Deux ou trois petites choses sur l’arbousier de Chypre.

Évènement le à

Deux ou trois petites choses sur l’arbousier de Chypre.

Basionyme référent : Arbutus andrachne L., 1759 

Noms vernaculaires : andrachne, arbousier à feuilles entières, arbousier à panicules, arbousier andrachne, arbousier de Chypre, arbousier de la Méditerranée orientale, arbousier du Levant, arbousier grec, arbre de corail

Lorsqu’on me demande quel est mon arbre préféré je réponds souvent l’andrachne. 

Me vient alors en tête l’image de ce bel arbousier déployant avec grâce ses multiples troncs desquamés, couleur cannelle, qui contrastaient avec un feuillage dense d’un vert éclatant. Je revoie celui qui pousse en plein cœur du jardin des plantes de Montpellier dont j’aimais aller caresser des yeux le tronc soyeux au cours de mes études à l’institut de botanique, il y a bien des années. Ce n’est que récemment que j’ai appris, au détour de la lecture d’un article du botaniste Charles Martins que cette Ericaceae (la famille des bruyères), qui pousse tout contre son cousin l’arbousier commun de nos garrigues, Arbutus unedo, dont on ne mange qu’un fruit…, avait certainement été lié à lui par greffage. Ainsi Martins témoigne qu’en 1808, 

le jardinier Michel[1]a greffé avec succès l’andrachné du Levant sur l’arbousier: ce qui confirme l’affinité des deux espèces d’arbres qui sont du même genre. L’andrachné supporte nos hivers comme nos étés en pleine terre ; il est singulier parle ton de couleur rougeâtre de son écorce. [2]

Que raconter sur ce petit arbre, au delà d’en décrire les qualités esthétiques ?  Ses fleurs couleur crème, disposées en panicule (grappe de grappes), ressemblent, comme tant d’autres Ericaceae, à des grelots formés de 5 pétales soudés. Le fruit, une grosse baie rouge-orangé, est comestible. Les feuilles sont entières et assez larges. L’écorce se détache par lambeaux, laissant apparaître une « peau » lisse, de couleur tout d’abord vert pistache virant ensuite au brun-orangé, contrastant parfaitement avec le vert franc de son feuillage persistant. Son bois est réputé cassant. Duhamel dans la seconde édition du « Traité des arbres », précise :

Le bois est employé à faire des outils pour les tisserands, et des fuseaux pour les femmes, comme du temps de Théophraste. Il est blanc, assez dur mais très fragile, parce qu’il n’a point d’élasticité. On ne peut le plier ; il casse net comme de la fayence. Cette fragilité ou ce manque de ressort est un effet de l’organisation de la substance ligneuse : elle se trouve dans les autres espèces du genre, et il nous paroît que c’est un caractère commun à toute la famille des Bruyères. (…) Belon dit que l’on en fait des tonnelles dans les jardins du mont Athos. En effet, c’est l’un des plus beaux que l’on puisse cultiver.[3]

L’arbousier andrachne est décrit par Théophraste et Pline. Pour ces auteurs antiques, il est natif des îles de  la Méditerranée orientale. De nombreux botanistes voyageurs des XVIe et XVIIe, Pierre Belon, Charles de l’Ecluse, Joseph Pitton de Tournefort, Gaspard Bauhin et Lamarck au siècle suivant, s’y intéressent. Une grande confusion s’est installée autour de son nom depuis cette époque.

TÂCHE ÉCRITE 1: Selon le texte sur l'arbousier de Chypre, en quelle année le jardinier Michel a-t-il greffé l'andrachné sur l'arbousier ?
TÂCHE ÉCRITE 2: Recopiez le passage du texte sur l'arbousier de Chypre situé entre « Évènement le à » et « réponds souvent l’andrachne. », inclus, en remplaçant « arbre préféré » par « arbre favori ».
Les enregistrements proviennent d'une autre source.

ENREGISTREMENTS FOURNIS:
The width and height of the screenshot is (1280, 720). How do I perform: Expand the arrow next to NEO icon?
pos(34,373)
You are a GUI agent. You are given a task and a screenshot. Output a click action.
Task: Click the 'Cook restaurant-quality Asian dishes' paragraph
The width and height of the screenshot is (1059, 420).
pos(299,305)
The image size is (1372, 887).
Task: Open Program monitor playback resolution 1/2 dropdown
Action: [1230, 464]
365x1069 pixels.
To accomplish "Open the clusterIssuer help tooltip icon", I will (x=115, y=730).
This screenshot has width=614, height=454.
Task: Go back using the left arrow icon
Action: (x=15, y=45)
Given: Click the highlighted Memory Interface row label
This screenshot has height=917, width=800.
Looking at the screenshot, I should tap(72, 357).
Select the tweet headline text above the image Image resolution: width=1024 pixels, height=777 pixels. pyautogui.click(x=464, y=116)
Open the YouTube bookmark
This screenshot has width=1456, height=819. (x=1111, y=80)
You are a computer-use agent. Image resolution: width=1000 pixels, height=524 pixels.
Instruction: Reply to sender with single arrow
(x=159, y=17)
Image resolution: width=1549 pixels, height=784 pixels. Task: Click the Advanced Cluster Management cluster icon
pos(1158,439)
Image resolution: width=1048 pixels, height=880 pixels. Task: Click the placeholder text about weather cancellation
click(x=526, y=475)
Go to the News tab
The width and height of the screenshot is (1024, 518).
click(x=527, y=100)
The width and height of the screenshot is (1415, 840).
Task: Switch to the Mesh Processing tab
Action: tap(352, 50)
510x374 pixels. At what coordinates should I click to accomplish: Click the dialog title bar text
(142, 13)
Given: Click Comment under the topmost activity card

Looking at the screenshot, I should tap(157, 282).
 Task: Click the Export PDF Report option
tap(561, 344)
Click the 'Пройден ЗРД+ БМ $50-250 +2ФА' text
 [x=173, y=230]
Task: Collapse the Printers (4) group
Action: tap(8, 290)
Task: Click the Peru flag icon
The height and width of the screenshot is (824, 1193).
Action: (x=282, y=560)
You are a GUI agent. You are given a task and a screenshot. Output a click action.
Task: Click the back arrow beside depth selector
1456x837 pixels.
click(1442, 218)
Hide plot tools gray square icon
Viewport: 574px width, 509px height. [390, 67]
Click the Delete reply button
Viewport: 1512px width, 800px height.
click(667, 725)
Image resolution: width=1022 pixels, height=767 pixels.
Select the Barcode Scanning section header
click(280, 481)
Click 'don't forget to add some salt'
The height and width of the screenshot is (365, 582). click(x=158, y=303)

RÉPONSE 1: En 1808.

RÉPONSE 2:
Évènement le à

Deux ou trois petites choses sur l’arbousier de Chypre.

Basionyme référent : Arbutus andrachne L., 1759 

Noms vernaculaires : andrachne, arbousier à feuilles entières, arbousier à panicules, arbousier andrachne, arbousier de Chypre, arbousier de la Méditerranée orientale, arbousier du Levant, arbousier grec, arbre de corail

Lorsqu’on me demande quel est mon arbre favori je réponds souvent l’andrachne.